Rewriting South Asian geopolitics
BY MPost28 May 2014 5:07 AM IST
MPost28 May 2014 5:07 AM IST
The days of ‘non-alignment’, it seems, are over. The time instead has come for strategic realignments, indeed bolstering of South Asian Association for Regional Cooperation (SAARC), the subcontinent and its adjoining areas, indeed the turmoil-infested neighbourhood. Prime Minister Narendra Modi’s intelligent move, that of throwing the gauntlet of good diplomacy and semiotic candy of welcome gesture towards the fellow premiers, has kickstarted a cycle of reciprocity, which has the power to redraw the contours of South Asian history, politics and economics. The jewel among all the soft diplomatic parleys which PM Modi had with all the other SAARC country heads or representatives was the meeting with Pakistani Prime Minister Nawaz Sharif, a rendezvous that had been looked forward to by eager eyes of people from both sides of the border. That Modi’s oath-taking ceremony was broadcast live in Pakistan, with newspapers and channels dissecting the new cross-border gamble with gusto, signals indeed the possibility of a new era in Indo-Pak relations, which would be forged over pragmatics instead of posturings. With issues like terrorism, 26/11 attacks, bilateral trade, prospect of granting India the ‘most favoured nation’ tag, ruling the roost, Sharif and Modi exuded a positivism unseen for a long time in the body language of politicians, diplomats and other emissaries negotiating peace and more such elusive goals. The firm handshake notwithstanding, Modi and Sharif have a long and bumpy road ahead before any semblance of a pacific new normal can be established and before better governance can be translated into a changed and reconfigured discourse of amity.
However, while betterment of Indo-Pak relations is integral to it, under no circumstances is it the whole story of reworking South Asian geopolitics. Hence, the bilateral ties with Afghanistan, Bangladesh, Sri Lanka, Maldives, Bhutan and Nepal assume as much of importance as any other, and Modi’s well-thought move to give every nation its due by meeting them all individually would go down in history as a brilliant, even if symbolic, tactic that pleased all. The specific problems and the rough edges of the particular relationships could only be removed or at least minimised through long-term and dedicated diplomacy aimed at mutual benefit, prosperity and development, with greater integration of cultural and economic activities and aspirations of the bloc.
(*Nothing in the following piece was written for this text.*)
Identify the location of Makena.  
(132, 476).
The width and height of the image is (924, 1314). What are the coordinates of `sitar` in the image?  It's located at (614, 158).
South Asia, after the Nehru-Indira years, had been reduced to a territorial equivalent of Bollywood, compensating through cinemascope what it lacked in hard power or economic muscle. Actual battles and the long proxy war with Kashmir-obsessed and terrorism-instigating Pakistan, witnessing Afghanistan’s transmogrification into a ‘graveyard of foreign policy’, genocide of Tamils in Sri Lanka, persecution of Hindus in Bangladesh, the troubled waters of River Teesta – had all contributed in weakening, indeed annihilation, of the idea of South Asia as a geostrategic powerhouse. It’s time to reconsolidate that flagging ideal.